According to Teagasc, 50 students are starting their Green Cert in Kildalton and the demand from young people to study agriculture courses is very strong.

With all the current courses closed, Teagasc said is could run more as the demand still out there from potential students runs to 1,200-1,500 students.

He also said that Teagasc would be pushing for the Department of Agriculture to make the teaching contracts longer. “We will be plugging to make the contracts longer for the lecturers we have employed on two-year contracts.”

He said the fact the Department is accepting potential students to apply for schemes if they commence training by September 2016 is a credit to the Department. “It’s frontloading a qualification by people expressing an interest in doing a Green Cert.”

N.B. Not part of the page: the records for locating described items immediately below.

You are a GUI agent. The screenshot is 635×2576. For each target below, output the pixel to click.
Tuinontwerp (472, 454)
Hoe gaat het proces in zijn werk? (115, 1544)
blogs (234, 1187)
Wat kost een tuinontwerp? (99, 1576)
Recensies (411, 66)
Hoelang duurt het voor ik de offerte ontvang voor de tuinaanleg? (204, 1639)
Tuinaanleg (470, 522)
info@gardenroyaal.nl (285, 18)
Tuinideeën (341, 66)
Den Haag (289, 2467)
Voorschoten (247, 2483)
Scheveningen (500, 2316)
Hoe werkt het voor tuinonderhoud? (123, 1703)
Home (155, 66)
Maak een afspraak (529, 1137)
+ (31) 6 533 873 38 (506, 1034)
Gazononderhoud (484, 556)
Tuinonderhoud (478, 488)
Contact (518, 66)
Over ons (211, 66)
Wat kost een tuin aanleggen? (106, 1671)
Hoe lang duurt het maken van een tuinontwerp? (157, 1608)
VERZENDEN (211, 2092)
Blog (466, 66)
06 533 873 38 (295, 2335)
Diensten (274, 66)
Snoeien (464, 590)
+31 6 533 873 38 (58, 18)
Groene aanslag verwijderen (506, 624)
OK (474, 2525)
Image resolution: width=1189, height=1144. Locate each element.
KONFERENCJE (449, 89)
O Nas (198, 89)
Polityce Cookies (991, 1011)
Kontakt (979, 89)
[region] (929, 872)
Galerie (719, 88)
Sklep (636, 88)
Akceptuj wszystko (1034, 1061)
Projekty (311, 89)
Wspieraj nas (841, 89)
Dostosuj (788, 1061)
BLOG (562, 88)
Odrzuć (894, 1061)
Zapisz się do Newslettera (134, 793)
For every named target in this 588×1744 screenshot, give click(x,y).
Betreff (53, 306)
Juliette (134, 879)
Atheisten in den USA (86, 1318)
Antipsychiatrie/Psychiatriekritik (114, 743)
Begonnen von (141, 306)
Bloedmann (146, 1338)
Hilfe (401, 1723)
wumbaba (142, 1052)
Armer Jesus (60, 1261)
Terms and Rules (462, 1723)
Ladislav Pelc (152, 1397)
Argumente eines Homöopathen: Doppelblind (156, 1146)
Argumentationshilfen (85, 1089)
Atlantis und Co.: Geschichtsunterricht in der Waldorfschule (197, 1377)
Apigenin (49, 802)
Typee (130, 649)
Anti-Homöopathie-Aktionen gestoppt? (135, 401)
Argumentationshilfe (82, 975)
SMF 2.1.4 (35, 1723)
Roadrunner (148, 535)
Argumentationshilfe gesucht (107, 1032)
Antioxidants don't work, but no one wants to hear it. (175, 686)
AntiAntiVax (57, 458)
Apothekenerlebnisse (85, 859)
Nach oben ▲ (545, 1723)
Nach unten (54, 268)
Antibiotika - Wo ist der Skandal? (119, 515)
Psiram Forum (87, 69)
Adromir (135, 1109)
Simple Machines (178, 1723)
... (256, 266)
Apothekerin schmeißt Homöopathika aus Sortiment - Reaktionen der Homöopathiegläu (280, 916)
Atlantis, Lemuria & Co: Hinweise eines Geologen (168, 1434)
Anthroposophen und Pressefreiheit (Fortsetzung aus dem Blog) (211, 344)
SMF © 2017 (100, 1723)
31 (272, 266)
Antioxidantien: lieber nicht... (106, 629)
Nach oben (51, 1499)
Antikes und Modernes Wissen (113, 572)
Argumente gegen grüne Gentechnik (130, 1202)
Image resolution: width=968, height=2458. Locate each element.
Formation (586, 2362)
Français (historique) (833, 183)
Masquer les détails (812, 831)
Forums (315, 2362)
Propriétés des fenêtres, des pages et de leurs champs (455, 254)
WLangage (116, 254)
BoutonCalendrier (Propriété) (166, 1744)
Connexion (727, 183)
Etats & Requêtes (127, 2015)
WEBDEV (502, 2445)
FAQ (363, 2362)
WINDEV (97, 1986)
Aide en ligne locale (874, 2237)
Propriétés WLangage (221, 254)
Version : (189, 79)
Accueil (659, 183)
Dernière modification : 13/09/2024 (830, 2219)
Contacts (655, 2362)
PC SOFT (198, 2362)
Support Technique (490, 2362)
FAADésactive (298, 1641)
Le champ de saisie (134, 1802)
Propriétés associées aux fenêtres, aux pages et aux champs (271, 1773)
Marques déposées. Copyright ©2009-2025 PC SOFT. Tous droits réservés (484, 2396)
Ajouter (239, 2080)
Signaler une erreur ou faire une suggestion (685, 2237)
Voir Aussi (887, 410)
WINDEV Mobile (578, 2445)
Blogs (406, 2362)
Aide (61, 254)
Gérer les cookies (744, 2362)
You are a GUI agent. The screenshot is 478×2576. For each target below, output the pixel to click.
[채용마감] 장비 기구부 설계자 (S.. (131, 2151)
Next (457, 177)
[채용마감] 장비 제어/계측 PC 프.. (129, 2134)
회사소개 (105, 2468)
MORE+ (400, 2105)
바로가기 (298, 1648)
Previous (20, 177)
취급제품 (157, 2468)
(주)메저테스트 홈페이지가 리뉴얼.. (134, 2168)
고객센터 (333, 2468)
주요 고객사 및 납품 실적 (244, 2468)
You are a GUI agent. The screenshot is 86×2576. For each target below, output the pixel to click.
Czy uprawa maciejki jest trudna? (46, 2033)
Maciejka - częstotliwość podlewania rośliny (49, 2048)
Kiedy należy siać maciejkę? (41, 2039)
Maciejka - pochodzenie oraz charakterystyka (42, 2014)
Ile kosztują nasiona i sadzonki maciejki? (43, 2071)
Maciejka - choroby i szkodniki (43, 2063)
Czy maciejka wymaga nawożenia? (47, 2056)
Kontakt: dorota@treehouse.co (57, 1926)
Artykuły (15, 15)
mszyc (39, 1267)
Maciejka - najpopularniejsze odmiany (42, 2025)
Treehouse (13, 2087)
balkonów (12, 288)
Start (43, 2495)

He also said that the share farming agreement is a new addition to the suite of collaborative arrangements.

“In Teagasc we are involved in delveoping these arrangements and it offers something new to the dairy industry that was not there in the past 30 years.

“It’s a model where older famers can take a step back or those with land looking to get involved with a young enthuasistic person running it.”

He said it will deal with stock ownership and dissolution and conflict resolution.

Farm managers, solicitors and accountants came to Moorepark came to discuss what was needed in the documents and what the blockers were in the industry, he said.

Minister of State at the Department of Agriculture Tom Hayes, said the scheme has brought a level of professionalism to agriculture and the leadership that was given through the scheme is one of the great things about the Farm Apprenticeship Scheme.